Items from a dataset

· · · ·

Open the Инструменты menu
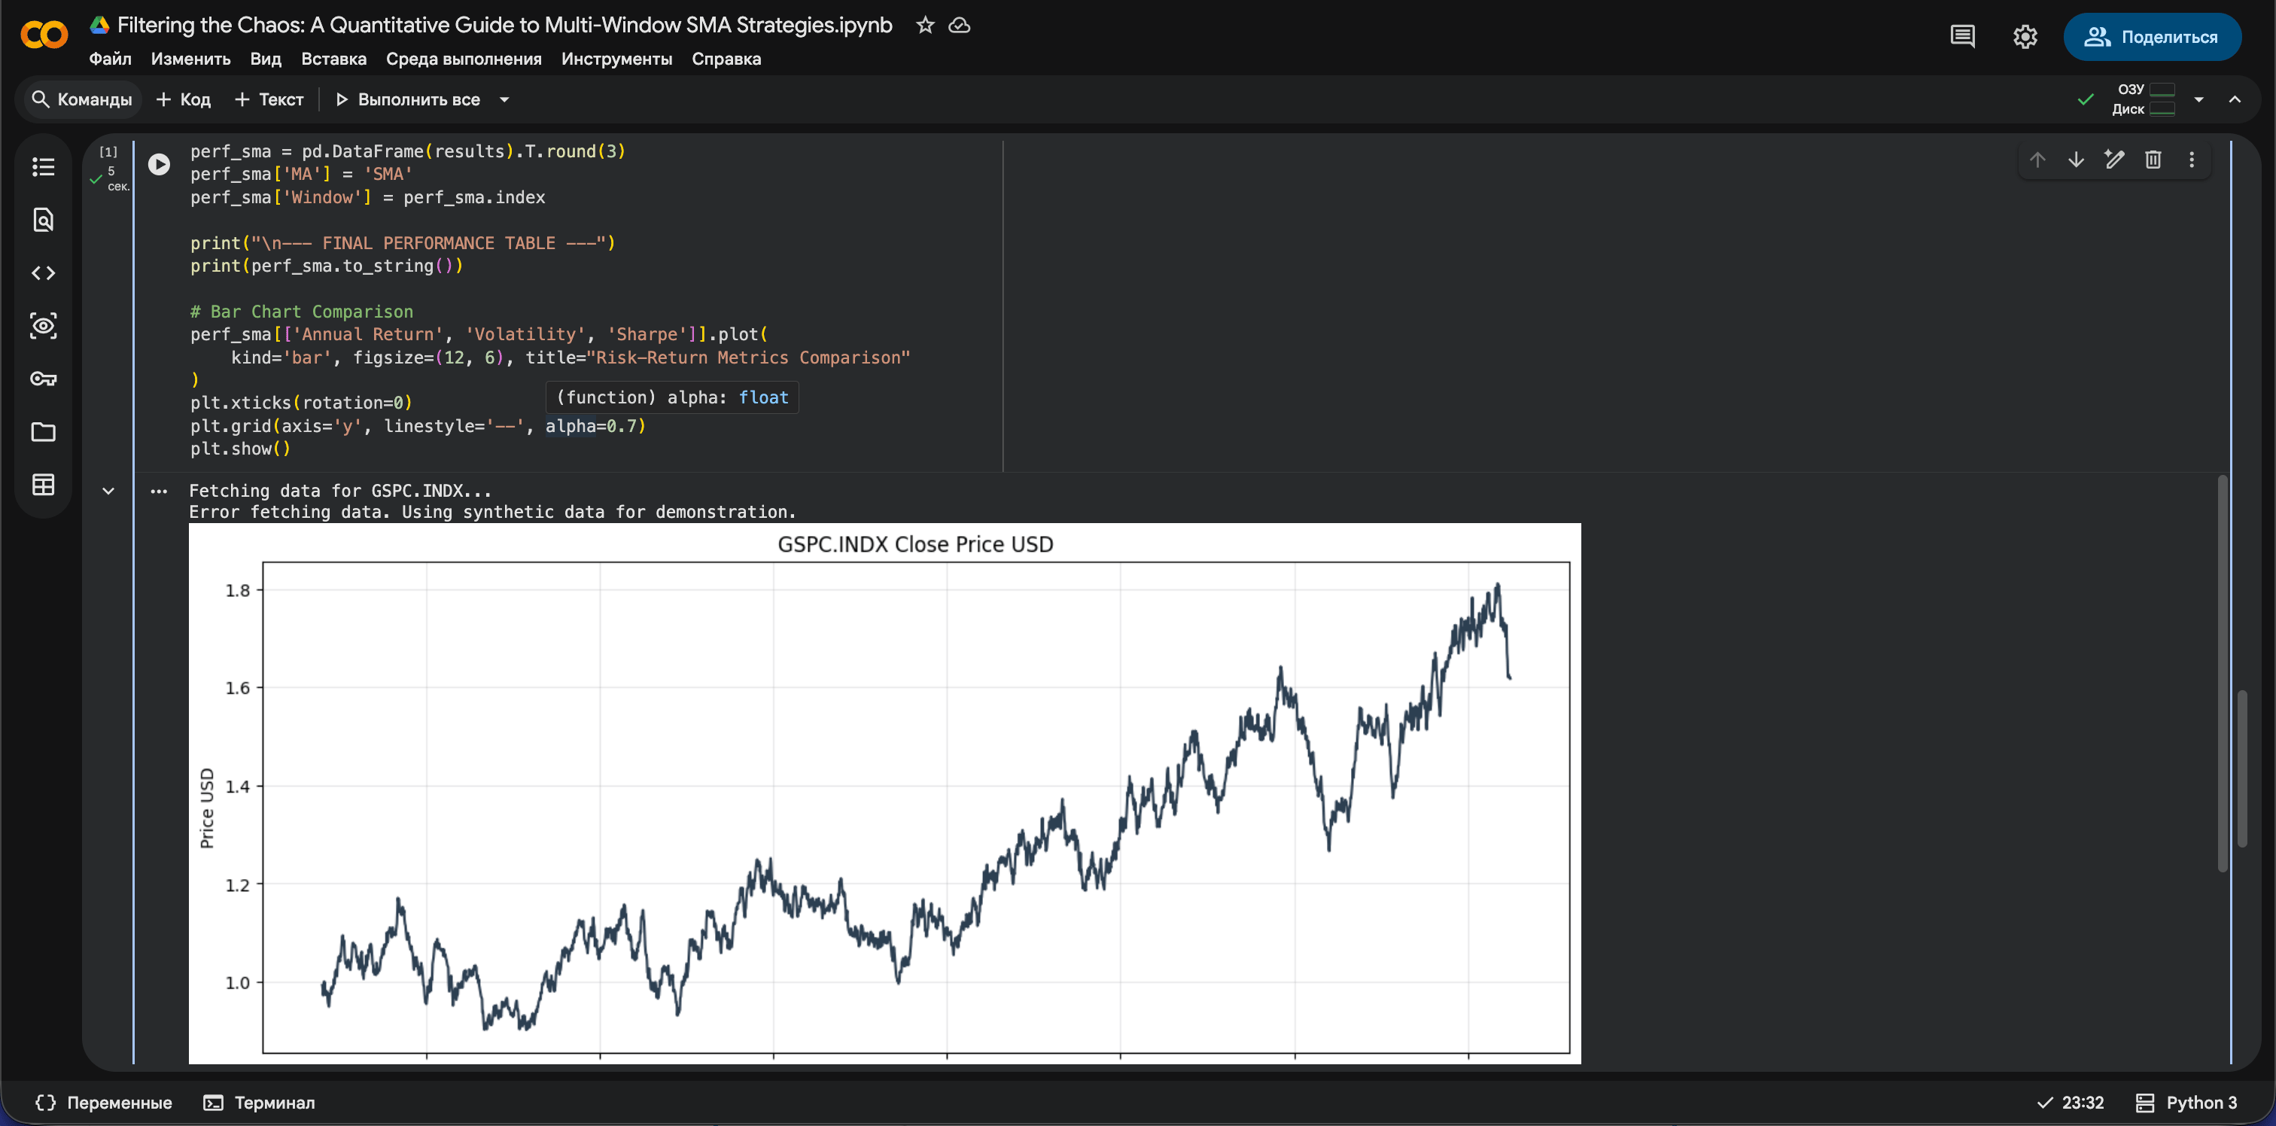 (x=616, y=59)
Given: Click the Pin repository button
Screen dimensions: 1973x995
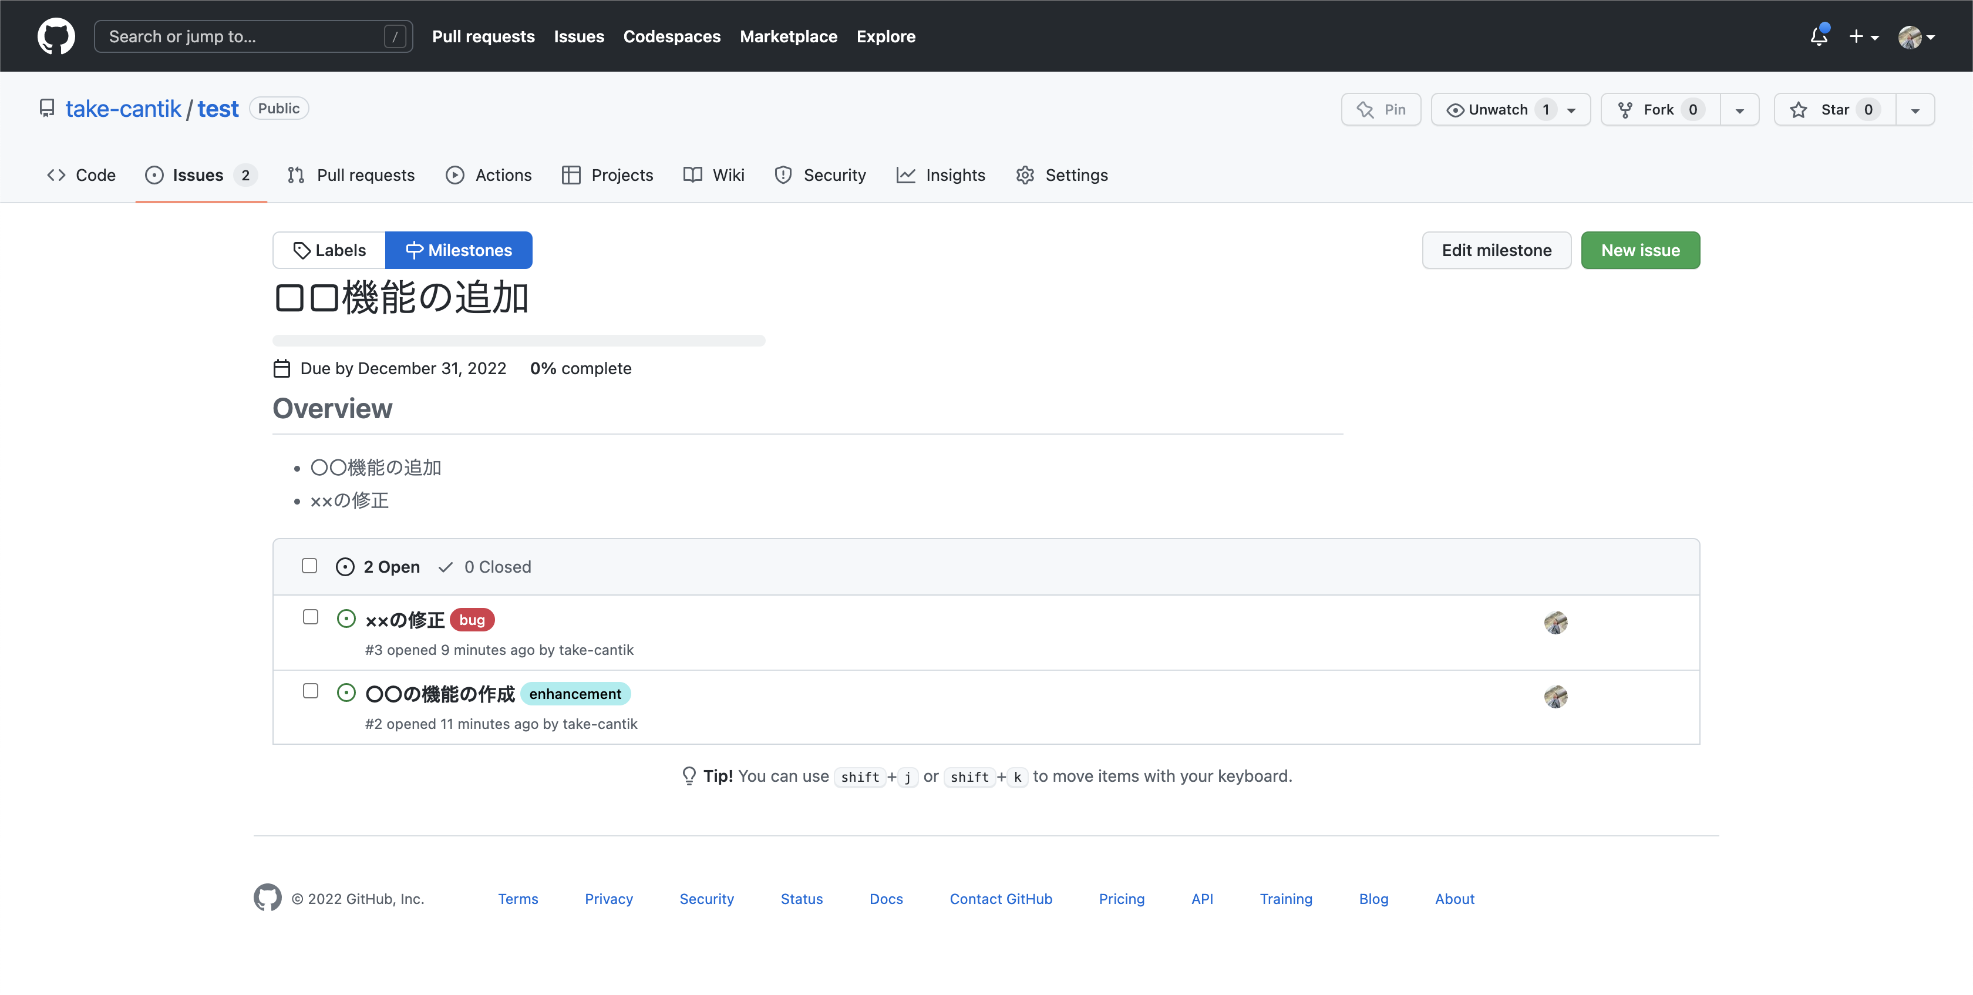Looking at the screenshot, I should 1381,110.
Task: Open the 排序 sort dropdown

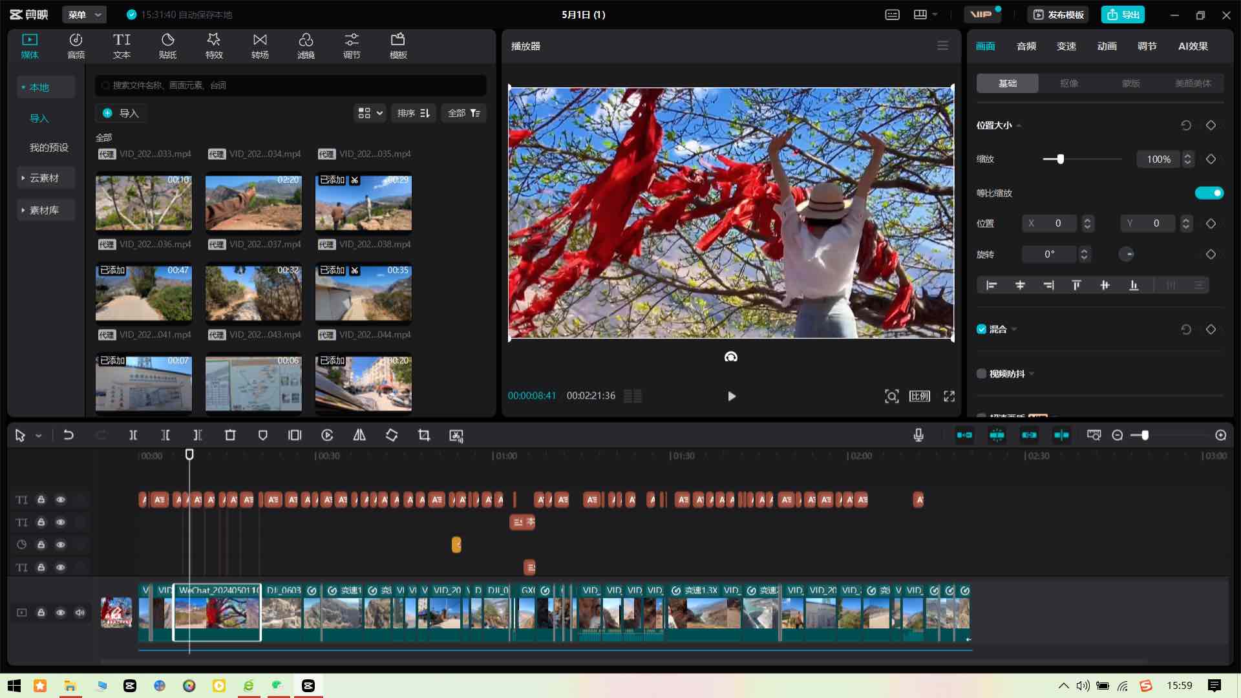Action: [x=413, y=113]
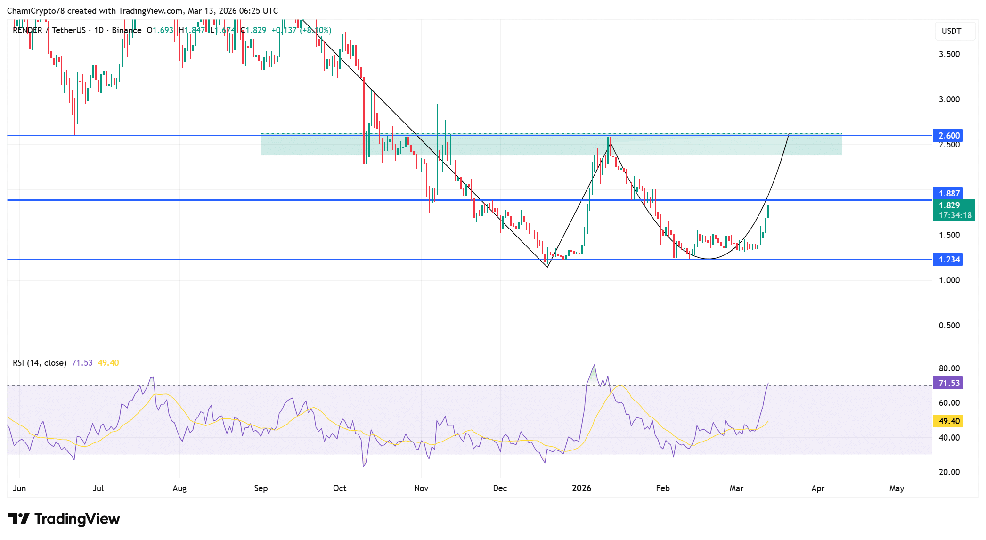Click the yellow 49.40 RSI MA label
Screen dimensions: 986x540
[x=948, y=421]
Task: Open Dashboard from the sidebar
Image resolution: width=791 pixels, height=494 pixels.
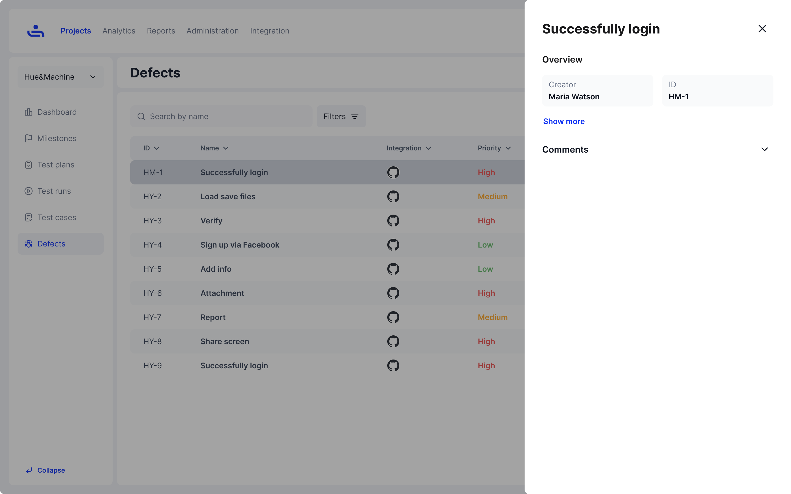Action: point(57,112)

· · · ·

**What this task involves:**
Text only, pictures out: give every record again as written.

**Reply:**
Open the Инструменты menu
 (x=616, y=59)
Given: Click the Pin repository button
Screen dimensions: 1973x995
Looking at the screenshot, I should 1381,110.
Task: Open the 排序 sort dropdown

Action: [x=413, y=113]
Click the yellow 49.40 RSI MA label
Screen dimensions: 986x540
[x=948, y=421]
Task: Open Dashboard from the sidebar
Image resolution: width=791 pixels, height=494 pixels.
Action: point(57,112)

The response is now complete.